Material for this task:
(begin)

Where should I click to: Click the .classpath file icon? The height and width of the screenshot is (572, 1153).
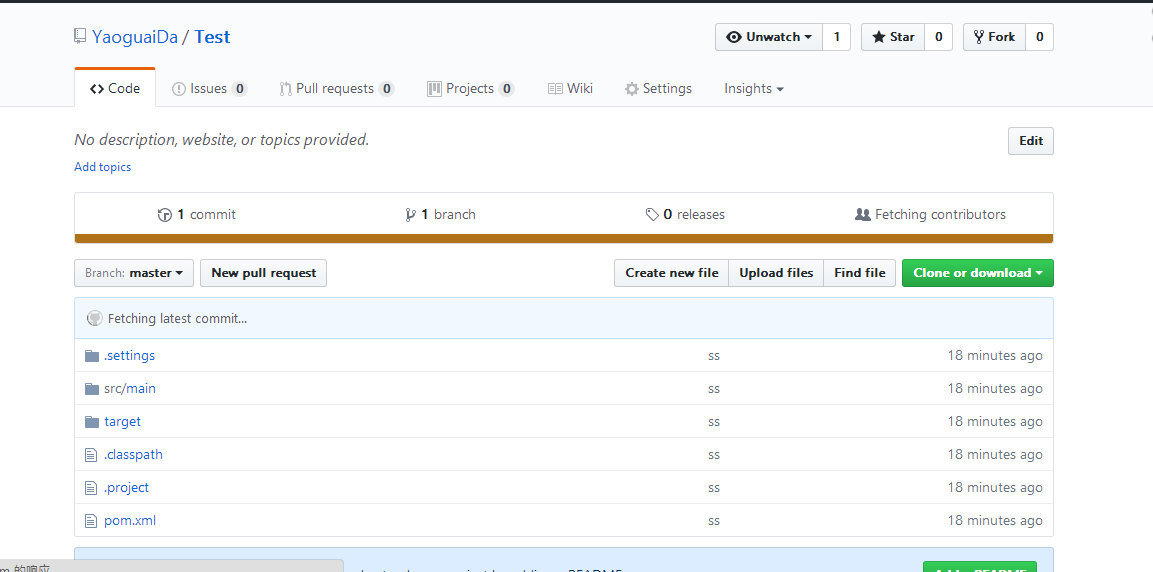point(92,455)
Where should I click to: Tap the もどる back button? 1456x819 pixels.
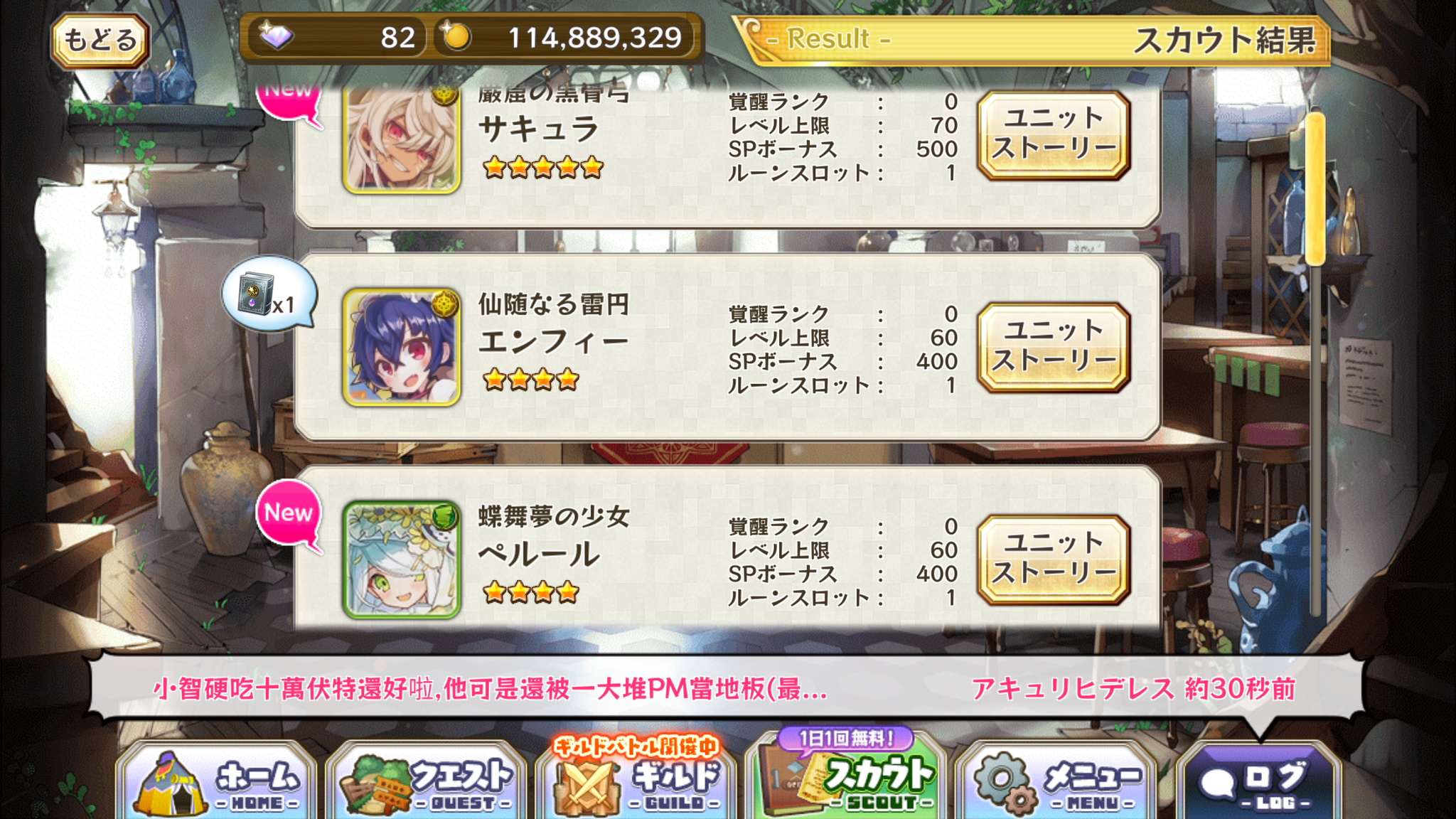tap(100, 40)
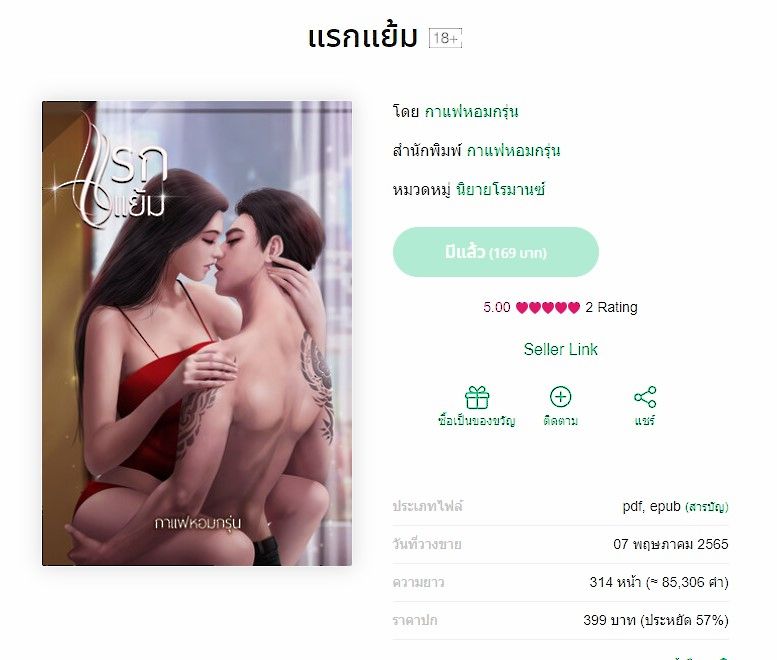Click the book title แรกแย้ม heading
Viewport: 777px width, 660px height.
click(x=363, y=37)
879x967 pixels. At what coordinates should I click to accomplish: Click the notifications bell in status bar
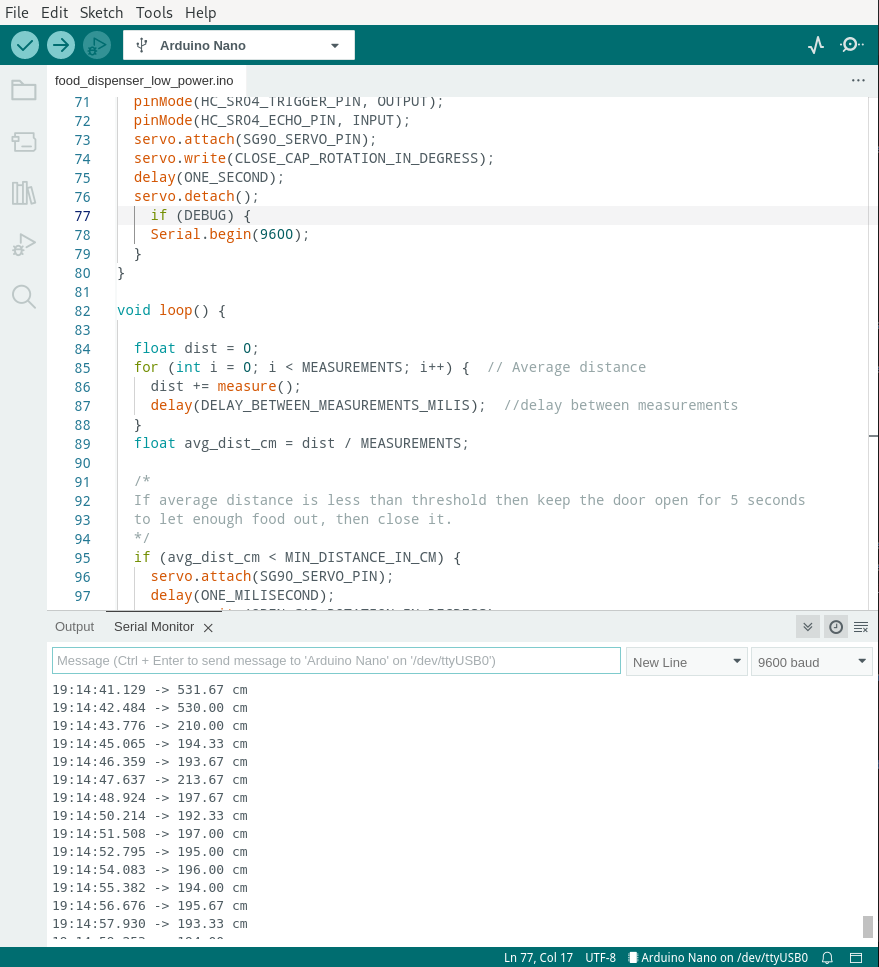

(end)

Stated exercise: Pull out every line of the data above that contains the word "Where" and copy each one in full.

Solution to this task:
Where should I click to: Click the .classpath file icon? The height and width of the screenshot is (572, 1153).
Where should I click to: Tap the もどる back button? 1456x819 pixels.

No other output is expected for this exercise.